You’ve attended the Photography Workshop and you’re still in that travel glow. As you pack away your skivvies, travel slip-on shoes and good memories, now’s the perfect time to review your experience for others. Luckily, leaving thoughtful and helpful reviews for other photographers who might be considering the same workshop is easier than fitting your luggage into the overhead compartment.
Cover the basics.
It’s helpful to share the location, date and circumstances around the event. Did you attend an annual or ongoing workshop in its first year? Right on! Just make sure to mention this in your review.

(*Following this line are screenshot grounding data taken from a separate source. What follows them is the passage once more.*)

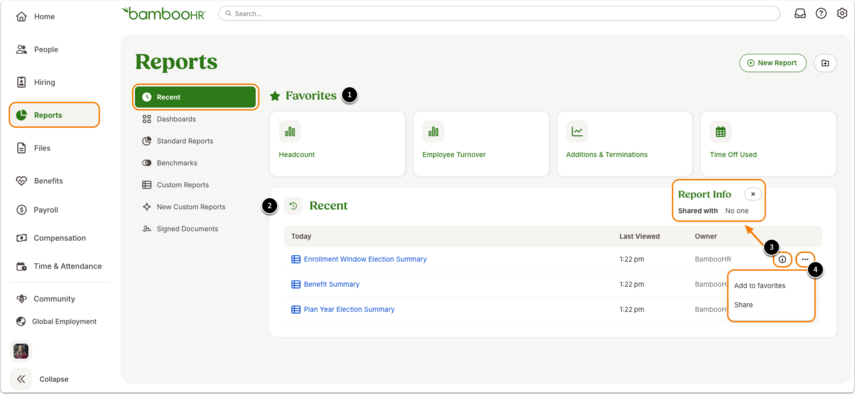Choose Share from the context menu
Screen dimensions: 855x394
pyautogui.click(x=743, y=305)
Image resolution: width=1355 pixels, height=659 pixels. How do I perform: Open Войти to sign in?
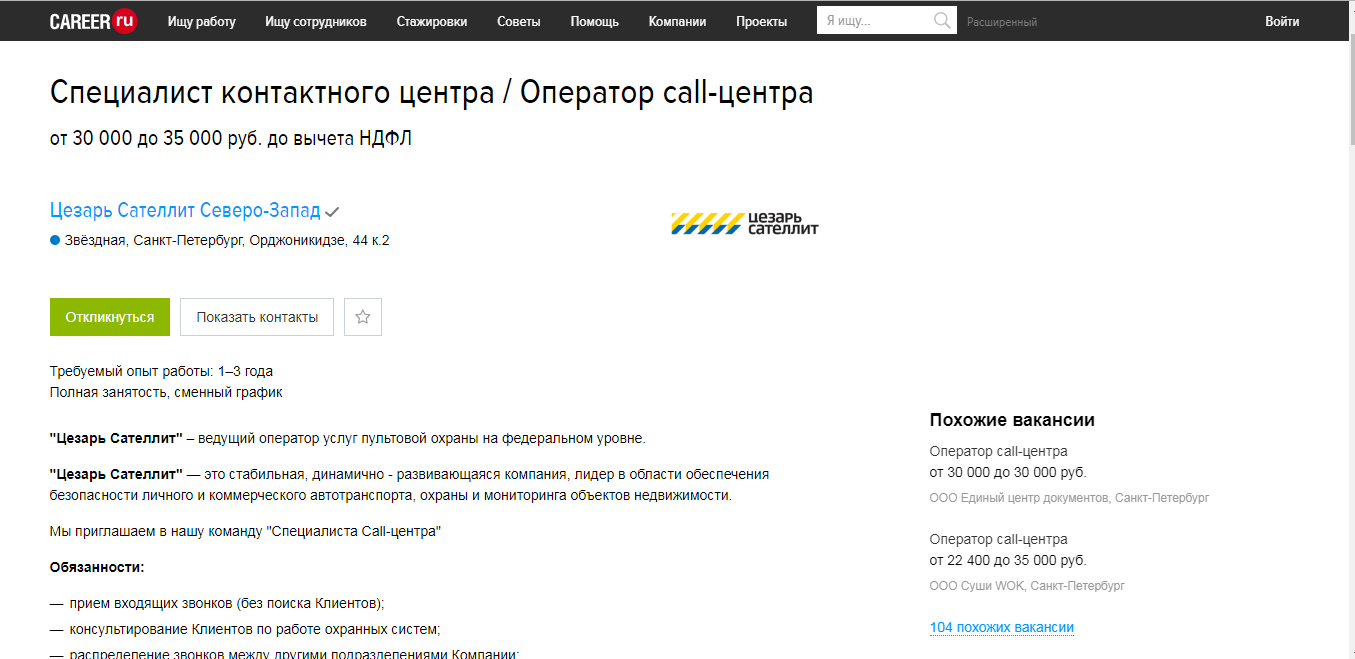click(1281, 20)
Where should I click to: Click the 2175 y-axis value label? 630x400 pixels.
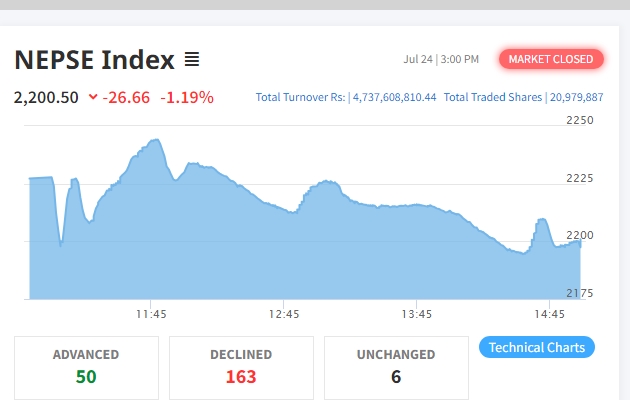(580, 293)
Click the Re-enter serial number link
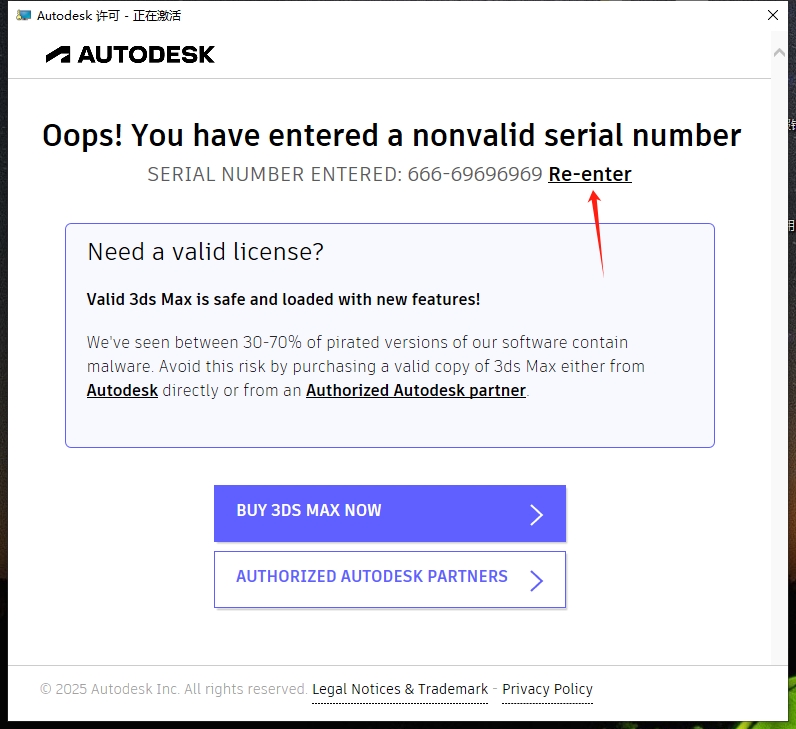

#FirstYearFumbles: Everyone experiences growing pains and learns as they grow, so take that into consideration if you’ve had a bad experience at a first annual workshop or conference.
Be specific, but stay relevant.
TMZ knows: Everyone loves a good story, and it’s helpful to set up a scene set so others experience a frame of reference. Just make sure you’re using relevant information. Unless you’re Coco Chanel, mentioning about your outfit choice or accessories probably won’t matter.
#ThenAgain: Of course, if you’re talking model’s clothing choices for a shoot, that’s different…especially if you’re seeing white polos paired with clam digger pants on the beach a la Miami Vice.
Include the “why”.
The most helpful reviews include not only whether you liked or disliked a workshop, but why you felt that way. By discussing why you liked or disliked a workshop (or a portion of it), you’ll be providing useful information to your peers. Did you leave the workshop with a new understanding of how to run your business? Great! Explain what specifically resonated with you and why.
A good review doesn’t have to be positive.
It’s true; a good review is an honest, helpful review. Maybe you had a truly painful ‘blind date’ bad experience at a conference or a workshop, and now you feel inclined to share your experience with other potential attendees. Make sure you take some time to fully assess your experience, think about the potential issues from both points of view, and draft a thoughtful review.
Keep it objective.
No, you don’t have to go all Spocky-Vulcan about your time at the workshop, but let’s keep it real here. Readers want the main talking points of the event shared in a way they can relate to. That means subjective reviews singing the praises of your bestie running the program (or flaming the competition) is typically more obvious (and tacky) to readers than some might think. And who wants their character questioned by being called a shill or a jealous hater? We see that enough on Amazon.
Attending workshops and leaving reviews are great opportunities to network with peers in the industry. They not only to show your enthusiasm for the community, but they also establish your reputation in it more than ever.